A few weeks back I was called in to help a customer who was experiencing problems completing Jetstress testing for an Exchange 2010 deployment. It wasn’t an issue of Jetstress reporting failed tests. Rather, they were unable to get through most of their tests without the Jetstress application actually crashing (JetstressWin.exe has stopped working). They would see the following after the Jetstress testing completed but before it could write any log files to disk.
The only Jetstress related error in the Application log was an ESE error with Event ID 482:
JetstressWin (3584) Instance3584.6: An attempt to write to the file “F:\DB\Jetstress006001.edb” at offset 63087017984 (0x0000000eb0478000) for 32768 (0x00008000) bytes failed over 0 seconds with system error 1117 (0x0000045d): “The request could not be performed because of an I/O device error.”. The write operation will fail with error –1022 (0xfffffc02). If this error persists then the file may be damaged and may need to be restored from a previous backup.

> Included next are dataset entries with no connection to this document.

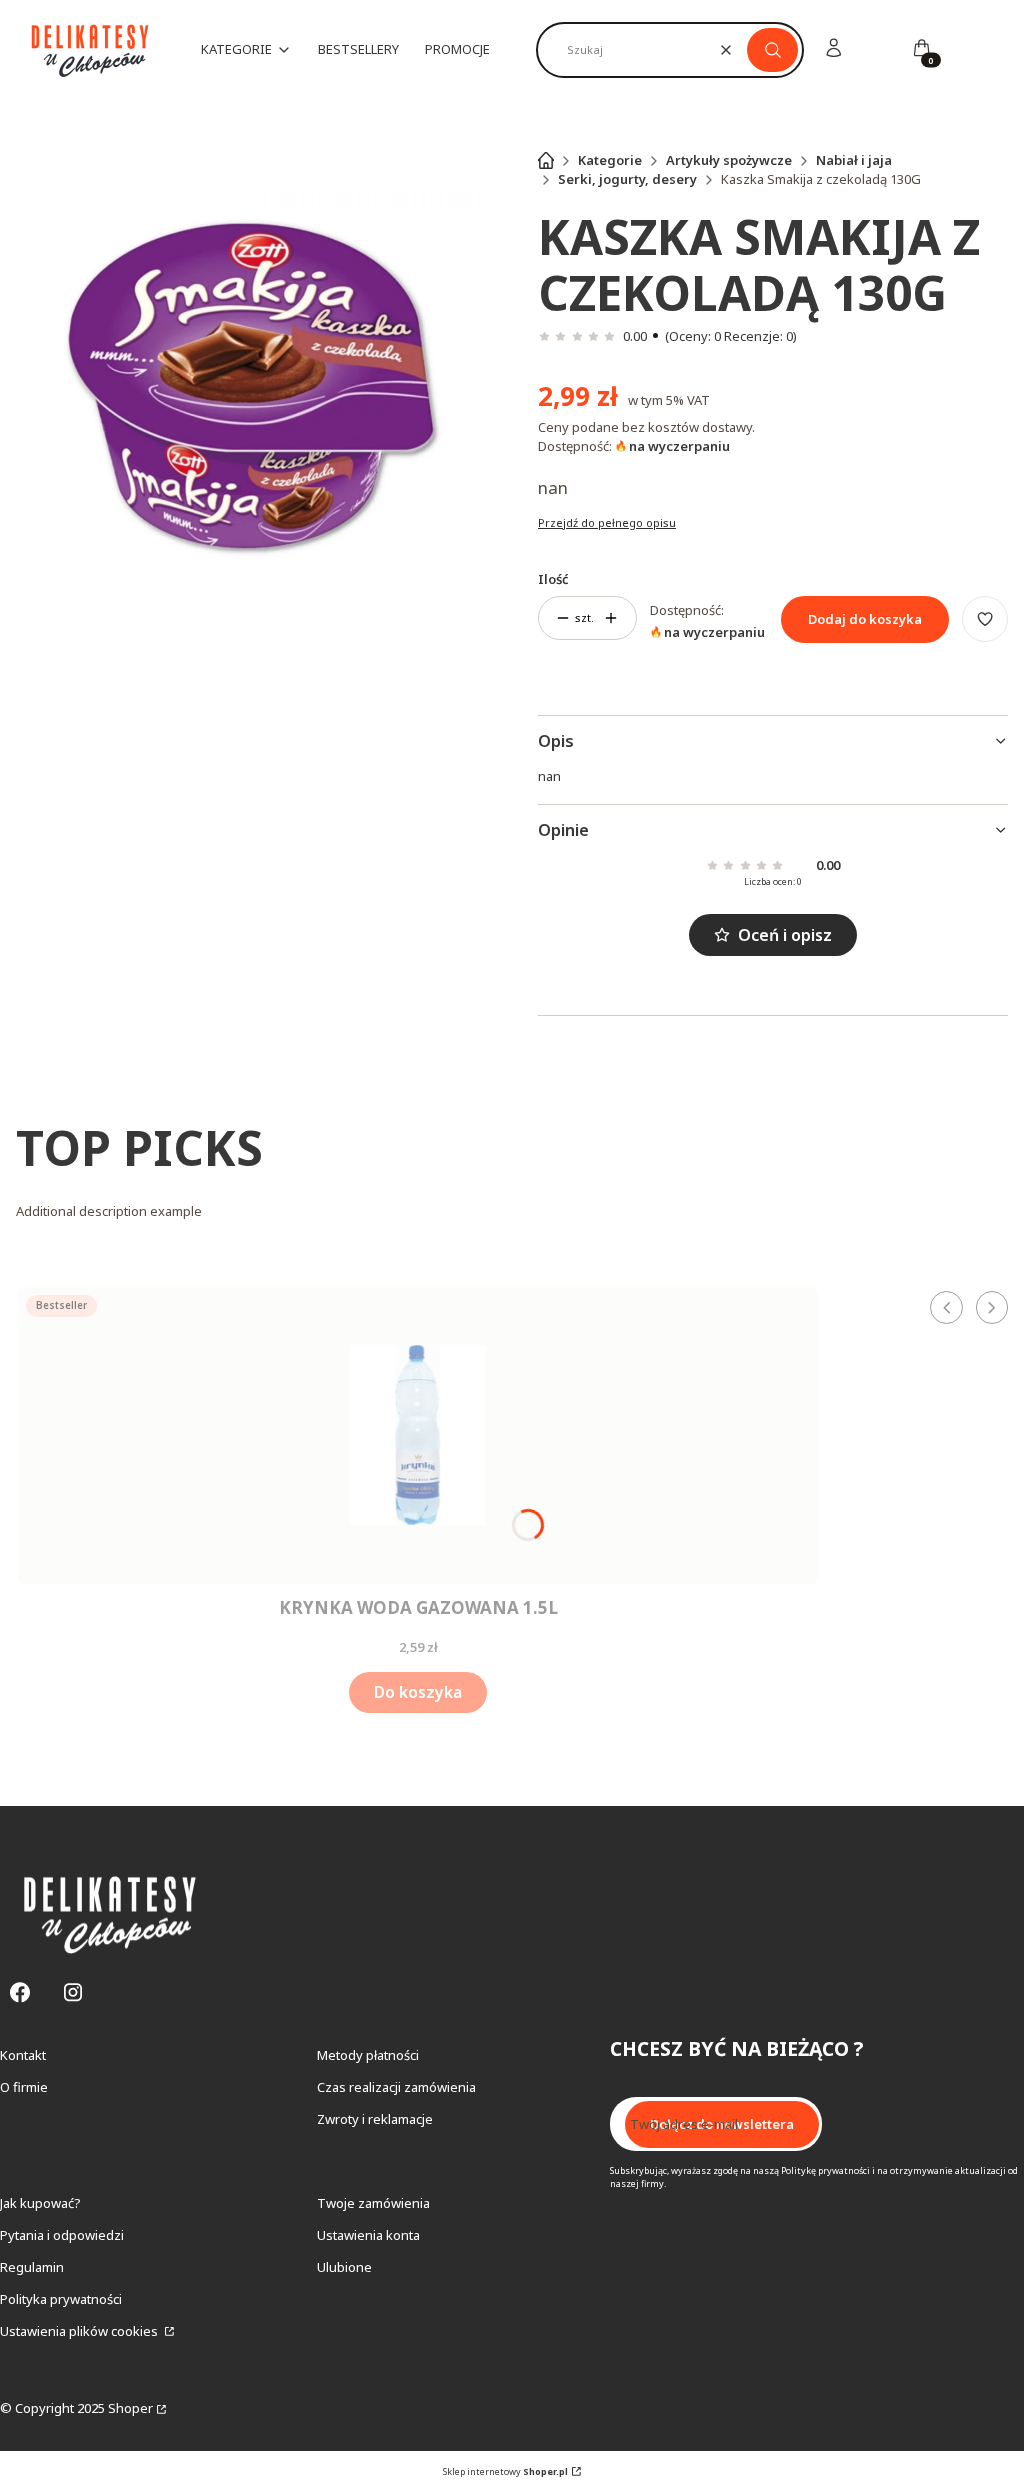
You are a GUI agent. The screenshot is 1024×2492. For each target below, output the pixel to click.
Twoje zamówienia (373, 2203)
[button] (772, 50)
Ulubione (344, 2267)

During the process of Jetstress completing a test run, it generates a large amount of I/O as it flushes anything in cache to disk. It was at this point that the Jetstress application was crashing. This behavior is normal but it’s an important clue because of the high disk I/O generated.
The customer was using vSphere 4.1 and the Exchange 2010 Mailbox servers were each configured with PVSCSI virtual SCSI controllers using VMDK files. As it turns out, they were hit with the PVSCI bug described in this VMware KB:
Windows 2008 R2 virtual machine using a paravirtual SCSI adapter reports the error: Operating system error 1117 encountered http://kb.vmware.com/kb/2004578
The interesting thing to note here is that although Exchange is specifically called out here in the KB, it doesn’t mention that it may cause the application (in this case Jetstress) to crash. The crashing led the team to troubleshoot Jetstress initially, thinking something was wrong with Jetstress and the various DLLs it requires to run.
At the end of the day the issue was resolved by following the instructions in the KB and changing the virtual SCSI driver to LSI Logic SAS. After making that change there were no subsequent issues with Jetstress.
In case you haven’t read the KB linked above, I want to note that this issue is resolved in all versions of vSphere from 4.1 to 5.0. You’ll need to install the updates described in the KB if you want to use the PVSCSI driver and vSphere 4.1 through 5.0 (it is resolved in vSphere 5.1).
Hopefully this helps anyone who might be experiencing this issue. I also hope it doesn’t dissuade anyone from using the PVSCSI driver for their business critical applications, as it can deliver better performance with lower CPU utilization when high I/O workloads are virtualized.